Authors:
U. Özbek (New York, NY, US)
A. Kennedy (Bethesda, MD, US)
S. Singh (Miami, FL, US)
M. Barbieri (Miami, FL, US)
I. Konidari (Miami, FL, US)
J. McCauley (Miami, FL, US)
M. Dorak (Liverpool, GB)
Single-nucleotide polymorphisms (SNPs) across the HLA region are often significant in genome-wide association studies (GWAS), but most of these associated SNPs do not correspond to classical HLA alleles, even in immune-mediated disorders. Another level of functional HLA region variation (epitopes/supertypes) is relevant in disease associations, but has not attracted much attention in GWAS. To initiate a systematic survey of their involvement with GWAS findings, we examined correlations between SNPs and common HLA epitopes (Bw4/Bw6; C1/C2) / genetic supertypes (DR52/DR53) in a panel of 95 HLA-typed cell lines using ImmunoChip genotyping. We examined univariate correlations between 8,045 SNPs that passed quality control procedures and HLA epitopes/supertypes. We examined the reported GWAS associations of SNPs that were most significantly correlated with HLA epitopes/supertypes on GRASP and PhenoScanner. We found proxy SNPs for each epitope/supertype with r>0.50 (P<0.0001). The HLA-C region SNP rs9264942 correlated with Bw4. This SNP is the top GWAS hit for HIV-1 control (P=3E-35) and implicated in HLA-C expression levels. Our result offers an alternative explanation that rs9264942 is a proxy for Bw4 (a known marker for HIV-1 control). rs9264942 is also the top GWAS marker for Crohns disease in the HLA class I region. The strongest proxy for C1/C2, rs12211087, is the top genome-wide risk marker for psoriasis via its proxy (r2=1) rs4406273 (P=5E-723). Four SNPs showed strong correlations (r>0.97) with DR53 (rs2133035, rs9271574, rs9271488, rs3104389) and were among the top GWAS hits for rheumatoid arthritis, ulcerative colitis and sarcoidosis, and strongest eQTLs for HLA-DQA2, -DQA1, -DRB6 and -DRB1. We identified three ImmunoChip SNPs (rs2097432, rs9271613, rs9271850) as DR52 proxies, and their GWAS associations included the top genome-wide risk marker for systemic sclerosis (via proxy rs3129763; P=9E-187).
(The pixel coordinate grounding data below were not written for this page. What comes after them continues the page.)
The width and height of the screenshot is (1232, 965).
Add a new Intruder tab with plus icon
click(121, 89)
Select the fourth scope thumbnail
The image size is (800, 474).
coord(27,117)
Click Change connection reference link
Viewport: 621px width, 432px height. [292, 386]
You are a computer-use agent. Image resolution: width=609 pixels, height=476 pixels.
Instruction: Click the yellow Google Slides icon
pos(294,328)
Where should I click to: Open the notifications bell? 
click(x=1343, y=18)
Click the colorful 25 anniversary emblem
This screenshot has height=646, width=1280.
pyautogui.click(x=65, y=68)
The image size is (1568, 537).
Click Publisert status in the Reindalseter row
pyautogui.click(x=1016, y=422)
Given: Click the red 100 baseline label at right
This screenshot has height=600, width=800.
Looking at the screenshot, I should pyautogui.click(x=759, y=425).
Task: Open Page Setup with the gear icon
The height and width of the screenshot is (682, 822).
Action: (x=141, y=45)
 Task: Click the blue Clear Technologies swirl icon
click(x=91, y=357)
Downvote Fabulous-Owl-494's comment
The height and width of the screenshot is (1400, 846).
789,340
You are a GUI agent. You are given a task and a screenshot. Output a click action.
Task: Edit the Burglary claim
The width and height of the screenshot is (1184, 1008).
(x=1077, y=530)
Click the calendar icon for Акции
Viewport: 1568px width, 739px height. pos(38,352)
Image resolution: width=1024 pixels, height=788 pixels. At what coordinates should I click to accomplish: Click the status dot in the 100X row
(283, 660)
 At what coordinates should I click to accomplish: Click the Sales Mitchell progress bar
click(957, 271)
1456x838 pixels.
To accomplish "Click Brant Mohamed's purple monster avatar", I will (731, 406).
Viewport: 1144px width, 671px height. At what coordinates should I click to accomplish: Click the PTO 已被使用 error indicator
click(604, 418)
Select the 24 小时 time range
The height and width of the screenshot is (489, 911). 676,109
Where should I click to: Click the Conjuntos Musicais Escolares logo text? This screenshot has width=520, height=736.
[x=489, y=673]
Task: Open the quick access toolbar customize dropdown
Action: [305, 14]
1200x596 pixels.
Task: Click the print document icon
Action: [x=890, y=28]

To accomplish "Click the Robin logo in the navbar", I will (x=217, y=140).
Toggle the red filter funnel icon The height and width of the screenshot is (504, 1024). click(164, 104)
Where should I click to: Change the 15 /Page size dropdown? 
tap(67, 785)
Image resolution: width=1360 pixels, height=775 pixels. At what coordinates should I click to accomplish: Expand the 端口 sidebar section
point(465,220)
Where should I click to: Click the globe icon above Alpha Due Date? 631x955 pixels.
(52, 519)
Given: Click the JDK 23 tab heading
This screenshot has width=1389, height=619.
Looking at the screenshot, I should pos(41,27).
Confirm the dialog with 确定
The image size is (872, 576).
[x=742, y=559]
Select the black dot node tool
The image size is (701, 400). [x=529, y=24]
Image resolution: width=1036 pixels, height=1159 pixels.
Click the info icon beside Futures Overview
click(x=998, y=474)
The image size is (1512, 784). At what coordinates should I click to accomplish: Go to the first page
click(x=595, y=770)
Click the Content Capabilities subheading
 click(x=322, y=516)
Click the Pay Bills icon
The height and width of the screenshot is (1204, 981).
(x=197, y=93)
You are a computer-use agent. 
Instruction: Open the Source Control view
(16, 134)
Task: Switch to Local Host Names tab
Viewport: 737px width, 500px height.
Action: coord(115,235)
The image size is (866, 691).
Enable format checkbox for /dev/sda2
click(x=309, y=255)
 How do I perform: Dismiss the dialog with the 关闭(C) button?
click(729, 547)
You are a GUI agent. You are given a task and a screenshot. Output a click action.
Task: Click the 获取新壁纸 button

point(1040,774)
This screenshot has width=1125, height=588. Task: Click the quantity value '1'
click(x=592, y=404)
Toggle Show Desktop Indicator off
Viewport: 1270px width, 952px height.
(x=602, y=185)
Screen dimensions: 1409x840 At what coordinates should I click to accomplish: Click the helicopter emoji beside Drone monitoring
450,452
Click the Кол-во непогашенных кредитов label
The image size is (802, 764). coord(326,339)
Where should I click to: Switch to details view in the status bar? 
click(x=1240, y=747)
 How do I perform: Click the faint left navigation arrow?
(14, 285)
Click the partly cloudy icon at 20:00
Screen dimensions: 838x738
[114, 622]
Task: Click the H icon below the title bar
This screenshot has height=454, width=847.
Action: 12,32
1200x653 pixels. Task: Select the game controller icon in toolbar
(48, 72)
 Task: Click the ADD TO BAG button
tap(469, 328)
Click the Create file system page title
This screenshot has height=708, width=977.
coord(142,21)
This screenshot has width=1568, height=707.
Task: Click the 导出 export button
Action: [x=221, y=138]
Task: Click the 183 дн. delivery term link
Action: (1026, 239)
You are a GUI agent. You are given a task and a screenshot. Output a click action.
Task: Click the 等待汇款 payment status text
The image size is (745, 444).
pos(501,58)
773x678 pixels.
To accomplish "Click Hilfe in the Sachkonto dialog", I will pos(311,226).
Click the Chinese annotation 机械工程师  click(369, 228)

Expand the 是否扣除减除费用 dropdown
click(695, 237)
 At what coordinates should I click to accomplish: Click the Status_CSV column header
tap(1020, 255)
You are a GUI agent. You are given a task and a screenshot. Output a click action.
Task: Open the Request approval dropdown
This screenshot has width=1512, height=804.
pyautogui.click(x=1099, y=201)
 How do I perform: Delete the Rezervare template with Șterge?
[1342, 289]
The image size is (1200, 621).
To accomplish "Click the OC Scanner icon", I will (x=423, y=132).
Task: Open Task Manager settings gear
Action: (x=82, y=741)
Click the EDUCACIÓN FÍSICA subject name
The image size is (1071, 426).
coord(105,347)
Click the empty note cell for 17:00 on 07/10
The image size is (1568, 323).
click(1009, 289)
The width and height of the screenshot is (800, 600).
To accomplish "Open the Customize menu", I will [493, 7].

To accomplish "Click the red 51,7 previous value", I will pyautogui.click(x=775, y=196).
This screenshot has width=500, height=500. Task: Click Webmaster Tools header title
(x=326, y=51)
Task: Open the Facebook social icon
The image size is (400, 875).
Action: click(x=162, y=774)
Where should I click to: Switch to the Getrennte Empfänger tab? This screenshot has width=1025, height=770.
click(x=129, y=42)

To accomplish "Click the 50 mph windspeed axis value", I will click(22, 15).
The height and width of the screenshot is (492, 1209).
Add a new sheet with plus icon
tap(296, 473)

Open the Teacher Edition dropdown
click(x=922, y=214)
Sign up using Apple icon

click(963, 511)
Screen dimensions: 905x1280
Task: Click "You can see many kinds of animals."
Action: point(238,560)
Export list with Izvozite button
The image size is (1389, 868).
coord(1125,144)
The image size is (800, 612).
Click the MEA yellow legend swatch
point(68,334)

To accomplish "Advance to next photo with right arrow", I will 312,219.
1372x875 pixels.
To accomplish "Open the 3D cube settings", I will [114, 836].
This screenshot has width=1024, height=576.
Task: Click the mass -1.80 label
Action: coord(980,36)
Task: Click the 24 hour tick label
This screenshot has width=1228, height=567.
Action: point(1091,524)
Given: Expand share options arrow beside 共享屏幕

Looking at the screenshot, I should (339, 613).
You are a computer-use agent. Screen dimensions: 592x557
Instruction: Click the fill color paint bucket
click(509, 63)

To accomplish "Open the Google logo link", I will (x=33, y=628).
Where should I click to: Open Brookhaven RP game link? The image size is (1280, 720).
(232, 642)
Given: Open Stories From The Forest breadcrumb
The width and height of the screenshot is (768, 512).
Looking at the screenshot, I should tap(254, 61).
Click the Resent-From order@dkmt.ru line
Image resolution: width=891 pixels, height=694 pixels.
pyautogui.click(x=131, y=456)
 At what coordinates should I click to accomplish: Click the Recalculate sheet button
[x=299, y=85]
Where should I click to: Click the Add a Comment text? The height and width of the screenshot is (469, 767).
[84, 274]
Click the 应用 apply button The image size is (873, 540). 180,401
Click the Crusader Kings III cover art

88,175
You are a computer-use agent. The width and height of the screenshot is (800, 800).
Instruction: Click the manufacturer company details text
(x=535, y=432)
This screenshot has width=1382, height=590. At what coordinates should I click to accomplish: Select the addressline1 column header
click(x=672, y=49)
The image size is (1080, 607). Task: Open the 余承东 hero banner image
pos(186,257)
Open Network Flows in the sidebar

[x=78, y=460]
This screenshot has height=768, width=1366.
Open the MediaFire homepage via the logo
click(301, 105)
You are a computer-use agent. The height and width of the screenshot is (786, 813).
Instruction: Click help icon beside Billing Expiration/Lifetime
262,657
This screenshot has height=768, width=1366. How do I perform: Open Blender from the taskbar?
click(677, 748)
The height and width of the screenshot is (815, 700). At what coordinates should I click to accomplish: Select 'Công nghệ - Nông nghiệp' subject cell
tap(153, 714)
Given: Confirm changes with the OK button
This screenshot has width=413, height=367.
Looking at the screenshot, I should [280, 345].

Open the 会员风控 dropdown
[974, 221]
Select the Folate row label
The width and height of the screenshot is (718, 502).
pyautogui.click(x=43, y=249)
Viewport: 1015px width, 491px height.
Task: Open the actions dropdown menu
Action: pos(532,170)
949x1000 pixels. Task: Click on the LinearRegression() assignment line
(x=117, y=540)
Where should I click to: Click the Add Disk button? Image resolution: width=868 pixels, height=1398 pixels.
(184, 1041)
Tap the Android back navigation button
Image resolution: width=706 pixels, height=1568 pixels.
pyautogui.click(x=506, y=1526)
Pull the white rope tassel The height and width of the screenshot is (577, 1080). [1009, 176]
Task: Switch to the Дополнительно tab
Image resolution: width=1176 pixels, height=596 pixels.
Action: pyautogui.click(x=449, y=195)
The proxies for DR52 were the strongest eQTLs for HLA class II genes (P=3E-189 for HLA-DQA1). Using two SNPs together increased the strength of the correlation with DR52 (for rs3129887-A - rs2097432-G, r=0.94, P=1E-38). Our results suggest that the interpretation of HLA region SNP associations can be improved by taking into account additional levels of functional variation within the HLA region.